2. The imposition of a civil penalty against the Respondent for the alleged violations.
III. Respondent’s Position and Defense
The Hilton Casitas HOA, represented by counsel, denied all allegations and argued for the petition’s complete dismissal.
Core Defense Arguments:
• Agenda Not Required for Member Meeting: The Respondent contended that the April 7, 2025 meeting was a “special meeting of the members” for the sole purpose of ratifying a revised budget, not a “meeting of the board of directors.” Therefore, the specific agenda requirements of A.R.S. § 33-1248(E)(1) did not apply.
• Ballot Packet Served as Agenda: Even if an agenda were required, the absentee ballot packet—which included a letter explaining the budget, the revised budget itself, and the ballot—sufficiently notified the membership of the meeting’s sole purpose.
• Petitioner Never Explicitly Requested to Speak: The Respondent argued that the Petitioner never made a formal request to speak. Citing the hearing transcript, they noted that in response to being asked if he cared to vote, the Petitioner stated, “I’m waiting for the public comment.” The defense argued this statement was not a direct request to speak.

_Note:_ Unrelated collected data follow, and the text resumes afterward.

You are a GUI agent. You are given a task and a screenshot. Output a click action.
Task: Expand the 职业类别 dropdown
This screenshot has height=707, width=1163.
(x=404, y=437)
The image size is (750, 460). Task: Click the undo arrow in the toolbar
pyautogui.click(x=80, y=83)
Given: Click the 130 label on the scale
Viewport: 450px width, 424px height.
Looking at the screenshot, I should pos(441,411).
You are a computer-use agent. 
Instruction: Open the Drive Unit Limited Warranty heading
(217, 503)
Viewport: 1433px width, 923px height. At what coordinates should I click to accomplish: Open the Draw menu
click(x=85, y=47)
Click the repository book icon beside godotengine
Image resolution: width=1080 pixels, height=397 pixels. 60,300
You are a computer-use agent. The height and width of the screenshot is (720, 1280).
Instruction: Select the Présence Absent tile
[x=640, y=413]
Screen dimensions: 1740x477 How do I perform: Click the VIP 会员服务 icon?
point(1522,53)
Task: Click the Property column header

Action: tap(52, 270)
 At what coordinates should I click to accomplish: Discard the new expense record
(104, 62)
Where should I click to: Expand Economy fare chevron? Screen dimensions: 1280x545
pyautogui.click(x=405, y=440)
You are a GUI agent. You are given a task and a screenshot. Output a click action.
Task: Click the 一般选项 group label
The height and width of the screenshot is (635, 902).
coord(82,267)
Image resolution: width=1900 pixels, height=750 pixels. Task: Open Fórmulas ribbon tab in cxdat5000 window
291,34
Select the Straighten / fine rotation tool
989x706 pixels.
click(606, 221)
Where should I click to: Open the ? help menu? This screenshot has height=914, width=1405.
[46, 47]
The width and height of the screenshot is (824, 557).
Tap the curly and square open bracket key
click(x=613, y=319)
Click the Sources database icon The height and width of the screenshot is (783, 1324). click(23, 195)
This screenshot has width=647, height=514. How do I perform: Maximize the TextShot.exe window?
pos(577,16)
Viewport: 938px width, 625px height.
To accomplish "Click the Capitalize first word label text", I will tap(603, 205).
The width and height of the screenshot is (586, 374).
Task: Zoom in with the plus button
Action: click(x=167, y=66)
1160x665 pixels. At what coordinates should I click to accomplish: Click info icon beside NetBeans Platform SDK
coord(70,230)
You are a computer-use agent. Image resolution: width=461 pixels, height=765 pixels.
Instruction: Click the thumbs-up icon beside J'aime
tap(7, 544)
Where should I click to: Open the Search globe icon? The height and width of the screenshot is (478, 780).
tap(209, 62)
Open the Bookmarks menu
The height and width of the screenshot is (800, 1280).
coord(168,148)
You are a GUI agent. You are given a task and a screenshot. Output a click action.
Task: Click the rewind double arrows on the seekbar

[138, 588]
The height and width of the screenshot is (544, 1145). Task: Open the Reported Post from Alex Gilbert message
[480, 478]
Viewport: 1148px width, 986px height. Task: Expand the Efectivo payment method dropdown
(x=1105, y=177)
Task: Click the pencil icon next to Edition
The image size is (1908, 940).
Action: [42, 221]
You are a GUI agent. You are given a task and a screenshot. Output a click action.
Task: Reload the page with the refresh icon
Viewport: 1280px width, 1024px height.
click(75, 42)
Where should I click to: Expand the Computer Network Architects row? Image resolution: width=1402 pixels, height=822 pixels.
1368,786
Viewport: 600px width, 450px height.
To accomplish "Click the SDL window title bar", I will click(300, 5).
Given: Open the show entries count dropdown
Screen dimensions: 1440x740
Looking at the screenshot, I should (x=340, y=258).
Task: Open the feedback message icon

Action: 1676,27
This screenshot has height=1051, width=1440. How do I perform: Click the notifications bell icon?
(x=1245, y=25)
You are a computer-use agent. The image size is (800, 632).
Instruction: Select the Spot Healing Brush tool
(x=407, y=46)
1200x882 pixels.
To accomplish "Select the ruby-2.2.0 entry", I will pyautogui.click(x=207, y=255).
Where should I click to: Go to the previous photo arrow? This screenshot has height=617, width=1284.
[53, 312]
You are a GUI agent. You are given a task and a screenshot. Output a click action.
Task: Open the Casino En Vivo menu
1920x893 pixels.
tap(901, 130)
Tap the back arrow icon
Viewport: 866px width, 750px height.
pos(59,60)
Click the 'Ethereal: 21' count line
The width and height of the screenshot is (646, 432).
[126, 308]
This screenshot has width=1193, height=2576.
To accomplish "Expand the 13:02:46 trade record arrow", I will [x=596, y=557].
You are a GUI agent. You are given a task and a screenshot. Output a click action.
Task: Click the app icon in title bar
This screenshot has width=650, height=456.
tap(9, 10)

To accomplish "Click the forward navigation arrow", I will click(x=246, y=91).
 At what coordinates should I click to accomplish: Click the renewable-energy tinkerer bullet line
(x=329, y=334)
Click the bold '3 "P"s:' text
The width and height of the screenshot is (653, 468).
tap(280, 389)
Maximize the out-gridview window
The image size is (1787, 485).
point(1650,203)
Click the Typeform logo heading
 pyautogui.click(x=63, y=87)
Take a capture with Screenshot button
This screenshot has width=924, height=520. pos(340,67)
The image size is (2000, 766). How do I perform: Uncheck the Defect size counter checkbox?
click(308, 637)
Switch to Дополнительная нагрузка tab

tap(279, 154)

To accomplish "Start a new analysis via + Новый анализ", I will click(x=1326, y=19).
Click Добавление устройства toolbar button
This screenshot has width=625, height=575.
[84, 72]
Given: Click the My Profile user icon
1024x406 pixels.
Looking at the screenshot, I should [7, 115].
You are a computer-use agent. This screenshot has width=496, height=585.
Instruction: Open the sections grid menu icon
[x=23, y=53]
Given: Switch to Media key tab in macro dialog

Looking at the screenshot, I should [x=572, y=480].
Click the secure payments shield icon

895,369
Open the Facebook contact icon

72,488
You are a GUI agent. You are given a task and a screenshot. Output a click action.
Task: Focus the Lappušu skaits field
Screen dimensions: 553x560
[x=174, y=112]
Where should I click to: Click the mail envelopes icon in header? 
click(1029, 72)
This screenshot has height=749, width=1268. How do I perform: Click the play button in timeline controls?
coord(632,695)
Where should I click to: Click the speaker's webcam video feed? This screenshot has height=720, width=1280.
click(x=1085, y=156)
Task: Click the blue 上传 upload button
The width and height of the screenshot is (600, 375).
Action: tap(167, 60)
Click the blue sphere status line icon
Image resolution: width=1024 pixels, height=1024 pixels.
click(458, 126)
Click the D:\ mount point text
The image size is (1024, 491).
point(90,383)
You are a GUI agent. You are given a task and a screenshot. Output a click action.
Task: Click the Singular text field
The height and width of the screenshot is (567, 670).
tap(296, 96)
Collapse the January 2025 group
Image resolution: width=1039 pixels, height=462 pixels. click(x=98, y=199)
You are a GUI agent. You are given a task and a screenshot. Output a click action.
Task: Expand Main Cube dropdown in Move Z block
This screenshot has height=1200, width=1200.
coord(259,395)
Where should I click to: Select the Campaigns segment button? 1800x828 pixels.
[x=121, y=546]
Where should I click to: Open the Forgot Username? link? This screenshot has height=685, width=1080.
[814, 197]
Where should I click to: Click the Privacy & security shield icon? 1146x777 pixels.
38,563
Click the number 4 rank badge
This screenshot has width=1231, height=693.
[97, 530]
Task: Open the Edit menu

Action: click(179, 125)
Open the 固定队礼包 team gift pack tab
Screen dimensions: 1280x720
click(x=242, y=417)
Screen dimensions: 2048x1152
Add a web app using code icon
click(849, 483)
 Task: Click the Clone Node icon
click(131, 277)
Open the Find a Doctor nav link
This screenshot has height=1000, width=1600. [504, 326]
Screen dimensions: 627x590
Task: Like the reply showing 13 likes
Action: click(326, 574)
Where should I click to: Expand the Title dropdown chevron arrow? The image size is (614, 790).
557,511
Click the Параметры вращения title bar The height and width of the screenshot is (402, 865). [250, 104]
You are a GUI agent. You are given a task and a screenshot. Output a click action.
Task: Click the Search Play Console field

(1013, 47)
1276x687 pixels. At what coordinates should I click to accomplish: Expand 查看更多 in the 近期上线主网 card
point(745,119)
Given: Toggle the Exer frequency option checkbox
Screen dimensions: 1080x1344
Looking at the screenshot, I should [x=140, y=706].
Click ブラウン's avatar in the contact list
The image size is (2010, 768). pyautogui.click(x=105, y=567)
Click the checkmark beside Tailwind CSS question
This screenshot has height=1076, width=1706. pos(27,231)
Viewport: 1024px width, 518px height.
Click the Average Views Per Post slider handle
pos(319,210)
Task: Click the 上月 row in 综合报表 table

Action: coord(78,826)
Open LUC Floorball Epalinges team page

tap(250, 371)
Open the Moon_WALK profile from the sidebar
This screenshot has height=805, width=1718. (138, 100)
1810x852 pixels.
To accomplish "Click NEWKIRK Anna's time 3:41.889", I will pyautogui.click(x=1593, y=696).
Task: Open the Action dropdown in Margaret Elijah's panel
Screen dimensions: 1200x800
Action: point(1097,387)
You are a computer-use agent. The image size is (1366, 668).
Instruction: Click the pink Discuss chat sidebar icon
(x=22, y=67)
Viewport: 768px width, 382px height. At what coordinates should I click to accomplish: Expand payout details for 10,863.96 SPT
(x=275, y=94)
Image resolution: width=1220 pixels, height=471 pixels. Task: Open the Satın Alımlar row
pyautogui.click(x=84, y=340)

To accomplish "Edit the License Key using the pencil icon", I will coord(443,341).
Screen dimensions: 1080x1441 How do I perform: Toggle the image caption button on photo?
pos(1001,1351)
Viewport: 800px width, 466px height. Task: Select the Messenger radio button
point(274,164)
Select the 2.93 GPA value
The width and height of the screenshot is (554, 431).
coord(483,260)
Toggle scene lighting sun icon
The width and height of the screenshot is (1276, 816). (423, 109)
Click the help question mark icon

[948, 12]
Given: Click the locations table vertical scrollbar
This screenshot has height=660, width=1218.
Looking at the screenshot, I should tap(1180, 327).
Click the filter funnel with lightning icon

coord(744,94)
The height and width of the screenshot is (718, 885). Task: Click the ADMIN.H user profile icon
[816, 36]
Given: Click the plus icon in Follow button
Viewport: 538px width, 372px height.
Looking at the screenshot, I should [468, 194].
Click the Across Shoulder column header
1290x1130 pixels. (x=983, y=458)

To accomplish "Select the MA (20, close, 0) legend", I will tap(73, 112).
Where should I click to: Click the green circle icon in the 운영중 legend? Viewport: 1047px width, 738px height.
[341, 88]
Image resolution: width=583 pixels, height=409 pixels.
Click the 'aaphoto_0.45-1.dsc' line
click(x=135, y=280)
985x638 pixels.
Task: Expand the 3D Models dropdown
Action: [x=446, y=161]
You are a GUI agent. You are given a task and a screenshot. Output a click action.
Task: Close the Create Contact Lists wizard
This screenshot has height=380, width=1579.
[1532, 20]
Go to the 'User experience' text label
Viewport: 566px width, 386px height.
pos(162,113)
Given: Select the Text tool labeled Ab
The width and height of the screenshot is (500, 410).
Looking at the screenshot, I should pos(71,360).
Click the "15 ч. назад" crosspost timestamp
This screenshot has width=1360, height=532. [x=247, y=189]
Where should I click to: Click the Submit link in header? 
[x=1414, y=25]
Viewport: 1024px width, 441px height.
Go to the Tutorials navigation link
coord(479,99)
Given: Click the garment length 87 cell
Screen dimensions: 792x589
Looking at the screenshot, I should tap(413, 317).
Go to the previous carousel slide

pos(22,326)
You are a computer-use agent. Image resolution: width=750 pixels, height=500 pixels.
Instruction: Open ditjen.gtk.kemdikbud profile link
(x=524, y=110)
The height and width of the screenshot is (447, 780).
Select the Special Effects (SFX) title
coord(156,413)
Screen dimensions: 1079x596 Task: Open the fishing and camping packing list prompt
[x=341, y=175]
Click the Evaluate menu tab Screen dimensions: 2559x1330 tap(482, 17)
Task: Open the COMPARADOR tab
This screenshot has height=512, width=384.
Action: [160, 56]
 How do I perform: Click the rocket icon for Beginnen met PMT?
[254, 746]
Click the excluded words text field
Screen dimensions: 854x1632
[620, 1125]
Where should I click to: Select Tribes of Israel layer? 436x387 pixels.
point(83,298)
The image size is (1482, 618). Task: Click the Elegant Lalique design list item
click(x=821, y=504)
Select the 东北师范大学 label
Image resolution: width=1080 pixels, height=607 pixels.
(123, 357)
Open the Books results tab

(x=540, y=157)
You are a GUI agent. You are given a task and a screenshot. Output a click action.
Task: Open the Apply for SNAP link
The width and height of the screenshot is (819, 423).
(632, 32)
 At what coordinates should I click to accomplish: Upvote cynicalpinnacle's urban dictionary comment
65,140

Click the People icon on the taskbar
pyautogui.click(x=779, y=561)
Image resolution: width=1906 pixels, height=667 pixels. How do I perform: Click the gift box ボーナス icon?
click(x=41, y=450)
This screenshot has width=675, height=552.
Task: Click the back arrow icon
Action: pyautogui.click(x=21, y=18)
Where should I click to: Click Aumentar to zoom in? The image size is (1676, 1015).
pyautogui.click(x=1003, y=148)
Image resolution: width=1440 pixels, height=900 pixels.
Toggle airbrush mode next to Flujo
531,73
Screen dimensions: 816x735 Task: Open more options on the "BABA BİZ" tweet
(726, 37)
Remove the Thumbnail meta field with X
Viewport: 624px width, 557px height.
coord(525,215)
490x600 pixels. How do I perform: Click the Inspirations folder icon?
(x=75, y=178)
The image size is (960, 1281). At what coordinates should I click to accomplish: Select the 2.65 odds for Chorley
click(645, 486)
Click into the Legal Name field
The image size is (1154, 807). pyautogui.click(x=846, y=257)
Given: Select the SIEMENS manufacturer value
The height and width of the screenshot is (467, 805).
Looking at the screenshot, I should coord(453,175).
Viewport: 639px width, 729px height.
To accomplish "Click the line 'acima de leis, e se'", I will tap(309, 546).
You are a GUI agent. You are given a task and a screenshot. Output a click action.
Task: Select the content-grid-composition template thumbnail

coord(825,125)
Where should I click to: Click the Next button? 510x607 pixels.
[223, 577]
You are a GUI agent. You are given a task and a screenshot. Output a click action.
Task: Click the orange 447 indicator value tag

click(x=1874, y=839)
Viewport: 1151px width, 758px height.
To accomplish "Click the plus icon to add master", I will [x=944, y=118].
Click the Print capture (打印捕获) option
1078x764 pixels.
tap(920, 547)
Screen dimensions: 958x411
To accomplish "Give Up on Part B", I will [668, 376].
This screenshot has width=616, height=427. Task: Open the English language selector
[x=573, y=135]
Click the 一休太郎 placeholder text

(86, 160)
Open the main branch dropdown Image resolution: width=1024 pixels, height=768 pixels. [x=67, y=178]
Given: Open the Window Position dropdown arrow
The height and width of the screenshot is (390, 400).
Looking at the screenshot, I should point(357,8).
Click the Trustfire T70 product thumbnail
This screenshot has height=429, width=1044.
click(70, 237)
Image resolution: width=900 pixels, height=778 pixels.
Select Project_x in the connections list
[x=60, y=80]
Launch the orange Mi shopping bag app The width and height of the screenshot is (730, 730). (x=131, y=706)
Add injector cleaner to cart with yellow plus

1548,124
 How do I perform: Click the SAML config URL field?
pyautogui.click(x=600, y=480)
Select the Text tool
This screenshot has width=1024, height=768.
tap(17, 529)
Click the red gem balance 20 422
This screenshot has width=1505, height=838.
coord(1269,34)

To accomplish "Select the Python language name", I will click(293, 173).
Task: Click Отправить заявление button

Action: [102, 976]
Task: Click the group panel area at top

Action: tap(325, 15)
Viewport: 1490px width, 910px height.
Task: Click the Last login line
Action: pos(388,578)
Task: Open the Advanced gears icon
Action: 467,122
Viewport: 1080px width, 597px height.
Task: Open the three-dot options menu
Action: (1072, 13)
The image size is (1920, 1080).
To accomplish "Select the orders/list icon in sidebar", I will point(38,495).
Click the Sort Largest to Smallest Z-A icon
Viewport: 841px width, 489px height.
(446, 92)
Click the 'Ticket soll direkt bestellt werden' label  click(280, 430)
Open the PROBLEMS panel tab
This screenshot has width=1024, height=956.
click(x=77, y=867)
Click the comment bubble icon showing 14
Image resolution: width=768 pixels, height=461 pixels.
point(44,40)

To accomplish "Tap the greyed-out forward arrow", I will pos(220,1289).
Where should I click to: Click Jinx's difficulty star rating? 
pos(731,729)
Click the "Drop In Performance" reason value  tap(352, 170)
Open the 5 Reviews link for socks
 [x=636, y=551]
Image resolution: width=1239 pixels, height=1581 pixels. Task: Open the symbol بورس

• “Town Hall” Was Not a Board Meeting: The HOA characterized the gathering after the formal meeting as an “informal town hall discussion” where President Westbrook invited neighbors to stay at his home for a “neighborly conversation.” They asserted that no association business was conducted and that the mere presence of a quorum of board members did not transform the gathering into a formal, unnoticed board meeting, which would lead to the “absurd result” of directors being prohibited from attending member events.
IV. Procedural History and Hearing Chronology
• April 9, 2025: Petition filed by R.L. Whitmer.
• April 30, 2025: Petitioner pays the $500.00 single-issue filing fee.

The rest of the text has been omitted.